Ce serait sans conteste un effet collatéral bienvenu au ministère, car les retours volontaires des demandeurs d’asile déboutés se font toujours au compte-goutte. En 2009, 504 personnes ont déposé une nouvelle demande d’asile, toujours majoritairement en provenance de l’Europe. Sur les dossiers en cours de traitement, 141 personnes se sont vues accorder le statut de réfugié, onze la protection subsidiaire, trente la tolérance sur le territoire et 176 personnes ont pu rester pour raisons médicales, malgré une décision d’éloignement. La même année, toujours selon le rapport annuel du ministère, 207 personnes ont été rapatriées, dont un peu plus de la moitié, 107, volontairement, et 52 ont été expulsées par la force. Seuls 36 concernés, ou 17 pour cent, ont eu recours à une assistance au retour organisée par l’OIM (Office international pour les migrations), financée par l’État suite à un accord bilatéral (un million d’euros prévus dans le projet de budget pour 2011).

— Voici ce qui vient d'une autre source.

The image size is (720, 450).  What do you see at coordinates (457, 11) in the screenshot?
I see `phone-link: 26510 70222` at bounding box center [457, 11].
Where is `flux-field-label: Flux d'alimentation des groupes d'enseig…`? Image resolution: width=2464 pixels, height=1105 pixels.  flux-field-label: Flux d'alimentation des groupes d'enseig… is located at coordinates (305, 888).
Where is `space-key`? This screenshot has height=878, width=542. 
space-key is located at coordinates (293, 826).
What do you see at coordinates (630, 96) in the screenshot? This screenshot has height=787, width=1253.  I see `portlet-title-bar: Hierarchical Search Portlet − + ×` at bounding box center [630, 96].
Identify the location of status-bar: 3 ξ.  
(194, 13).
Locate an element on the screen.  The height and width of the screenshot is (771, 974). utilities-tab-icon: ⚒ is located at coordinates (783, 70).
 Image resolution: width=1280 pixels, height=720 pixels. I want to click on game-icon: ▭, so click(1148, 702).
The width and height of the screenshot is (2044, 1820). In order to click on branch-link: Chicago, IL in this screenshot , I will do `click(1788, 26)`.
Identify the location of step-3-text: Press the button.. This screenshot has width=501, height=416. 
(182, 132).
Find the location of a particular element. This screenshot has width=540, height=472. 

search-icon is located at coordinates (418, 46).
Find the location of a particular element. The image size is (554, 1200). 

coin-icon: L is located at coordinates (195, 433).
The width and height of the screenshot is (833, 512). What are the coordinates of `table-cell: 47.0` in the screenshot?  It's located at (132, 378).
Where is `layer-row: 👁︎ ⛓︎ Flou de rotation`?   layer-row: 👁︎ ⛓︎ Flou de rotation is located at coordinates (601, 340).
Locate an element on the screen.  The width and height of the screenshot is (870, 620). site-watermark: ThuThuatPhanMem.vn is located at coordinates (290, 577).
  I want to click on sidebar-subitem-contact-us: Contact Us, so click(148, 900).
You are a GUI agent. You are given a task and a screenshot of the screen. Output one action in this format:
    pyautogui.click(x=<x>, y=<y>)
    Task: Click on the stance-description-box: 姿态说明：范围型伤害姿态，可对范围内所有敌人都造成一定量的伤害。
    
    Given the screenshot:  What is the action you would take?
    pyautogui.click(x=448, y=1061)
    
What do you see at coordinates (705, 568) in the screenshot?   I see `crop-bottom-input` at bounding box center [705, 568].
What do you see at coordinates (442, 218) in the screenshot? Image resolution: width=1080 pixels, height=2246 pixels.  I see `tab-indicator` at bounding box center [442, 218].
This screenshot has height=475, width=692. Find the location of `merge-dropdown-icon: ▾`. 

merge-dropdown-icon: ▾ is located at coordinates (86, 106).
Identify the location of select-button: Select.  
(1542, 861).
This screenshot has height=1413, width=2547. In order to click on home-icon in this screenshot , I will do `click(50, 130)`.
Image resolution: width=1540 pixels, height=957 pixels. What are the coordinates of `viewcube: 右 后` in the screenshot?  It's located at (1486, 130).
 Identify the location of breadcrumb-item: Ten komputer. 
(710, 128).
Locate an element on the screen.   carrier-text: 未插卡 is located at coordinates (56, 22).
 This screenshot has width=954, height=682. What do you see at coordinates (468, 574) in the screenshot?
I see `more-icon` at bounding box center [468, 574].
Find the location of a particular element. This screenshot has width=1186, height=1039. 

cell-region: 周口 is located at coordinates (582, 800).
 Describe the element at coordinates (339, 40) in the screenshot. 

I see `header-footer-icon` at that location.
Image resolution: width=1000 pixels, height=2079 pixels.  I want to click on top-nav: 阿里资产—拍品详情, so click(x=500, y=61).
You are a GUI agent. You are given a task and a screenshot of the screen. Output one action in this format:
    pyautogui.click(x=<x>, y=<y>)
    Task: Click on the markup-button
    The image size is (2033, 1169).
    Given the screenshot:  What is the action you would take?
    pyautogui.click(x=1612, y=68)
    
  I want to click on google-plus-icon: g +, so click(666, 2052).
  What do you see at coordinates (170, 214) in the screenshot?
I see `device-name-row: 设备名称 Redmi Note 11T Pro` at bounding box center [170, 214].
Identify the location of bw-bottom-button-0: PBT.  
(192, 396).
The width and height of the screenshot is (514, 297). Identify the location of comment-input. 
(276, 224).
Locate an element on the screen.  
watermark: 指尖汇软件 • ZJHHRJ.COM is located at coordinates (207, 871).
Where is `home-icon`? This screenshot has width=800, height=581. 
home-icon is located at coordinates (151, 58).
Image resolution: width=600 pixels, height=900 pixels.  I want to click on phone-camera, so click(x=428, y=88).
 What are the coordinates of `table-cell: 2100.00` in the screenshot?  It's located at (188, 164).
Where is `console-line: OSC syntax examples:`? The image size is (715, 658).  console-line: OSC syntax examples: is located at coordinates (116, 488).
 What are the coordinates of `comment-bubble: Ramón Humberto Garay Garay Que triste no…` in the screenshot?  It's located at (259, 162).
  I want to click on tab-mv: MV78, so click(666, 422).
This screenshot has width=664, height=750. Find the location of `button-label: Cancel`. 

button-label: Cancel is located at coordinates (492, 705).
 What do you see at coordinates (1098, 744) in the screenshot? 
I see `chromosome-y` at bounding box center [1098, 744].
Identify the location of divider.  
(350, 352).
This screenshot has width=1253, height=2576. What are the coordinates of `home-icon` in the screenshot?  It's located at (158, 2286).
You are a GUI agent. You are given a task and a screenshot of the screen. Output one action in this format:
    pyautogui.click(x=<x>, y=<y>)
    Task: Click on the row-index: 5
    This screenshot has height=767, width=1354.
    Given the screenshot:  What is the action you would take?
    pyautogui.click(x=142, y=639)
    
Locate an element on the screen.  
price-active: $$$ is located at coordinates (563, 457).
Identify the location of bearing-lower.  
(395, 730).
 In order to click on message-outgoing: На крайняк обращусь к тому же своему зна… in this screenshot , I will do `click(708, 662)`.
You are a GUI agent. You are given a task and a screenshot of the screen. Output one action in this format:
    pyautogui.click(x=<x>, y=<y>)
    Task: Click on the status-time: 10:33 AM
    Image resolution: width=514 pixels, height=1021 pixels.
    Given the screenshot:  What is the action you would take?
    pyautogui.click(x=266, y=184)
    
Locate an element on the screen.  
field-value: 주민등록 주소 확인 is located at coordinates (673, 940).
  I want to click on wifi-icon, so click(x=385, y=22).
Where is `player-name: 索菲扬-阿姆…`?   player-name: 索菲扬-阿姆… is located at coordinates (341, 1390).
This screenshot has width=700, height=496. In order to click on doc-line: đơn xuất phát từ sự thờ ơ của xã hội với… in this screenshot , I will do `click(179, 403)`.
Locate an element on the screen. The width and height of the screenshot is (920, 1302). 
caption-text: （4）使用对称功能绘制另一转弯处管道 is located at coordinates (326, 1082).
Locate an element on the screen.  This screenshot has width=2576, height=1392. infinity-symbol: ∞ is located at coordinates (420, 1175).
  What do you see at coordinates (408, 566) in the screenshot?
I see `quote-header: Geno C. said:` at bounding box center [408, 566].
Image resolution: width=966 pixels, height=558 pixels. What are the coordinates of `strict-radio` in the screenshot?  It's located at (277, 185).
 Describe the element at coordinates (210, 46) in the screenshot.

Avec la réforme, le retour volontaire doit être davantage promu : après qu’une décision de quitter le territoire ait été signifiée à la personne concernée, elle disposera de trente jours pour avoir recours à ces aides au retour – aujourd’hui, les sommes en cash varient entre 300 à 600 euros par personne, plus 2 000 euros pour la réintégration dans leur pays d’origine, où l’OIM peut les encadrer avec des aides au logement, une assistance légale, des formations, une assistance médicale, une aide à la recherche d’un emploi et autres conseils personnalisés. Nonna Sehovic de la Caritas, qui assure actuellement le secrétariat tournant du Lëtzebuerger Flüchtlingsrot (LFR), constate par exemple que les personnes qui contactent leurs services sont peu informées sur ces possibilités, ce qui pourrait expliquer le manque d’intérêt. Un échange de vues avec l’OIM fin novembre pourrait aider à améliorer les flux d’information.
La mise en place d’une « politique efficace d’éloignement et de rapatriement » est un des objectifs de la directive retour, lit-on dans l’exposé des motifs du projet de loi, mais aussi que ces rapatriements se fassent « d’une façon humaine et dans le respect intégral de leurs droits fondamentaux et de leur dignité ». Le texte proposé insiste sur l’introduction d’un traitement désormais égalitaire entre toutes les personnes en situation irrégulière, qu’elles aient immigré de manière illégale ou qu’elles aient été déboutées en dernière instance d’une demande d’asile. En outre, la décision du ministre sur l’illégalité du séjour sera désormais automatiquement considérée comme décision de retour.
Par contre, le ministre disposera alors d’un pouvoir discrétionnaire pour accorder une autorisation de séjour pour motifs humanitaires, qui ne doit plus être « d’une exceptionnelle gravité » comme c’est le cas actuellement – et qui « annule automatiquement toute décision de retour prise antérieurement ». Dans son bilan de la loi de 2006 sur l’asile publié cet été, le LFR salue les avancées de cette loi, regrette les lenteurs qui demeurent dans l’analyse des dossiers et demande des clarifications des critères et définitions. Au quotidien, ce sont souvent justement les mesquineries des fonctionnaires et des agents (d’Land 42/10), comme la suppression des aides sociales, ou, comme ce fut encore récemment le cas, l’interdiction d’entrer dans leur foyer, à la fin de la procédure, qui font le plus souffrir les personnes concernées.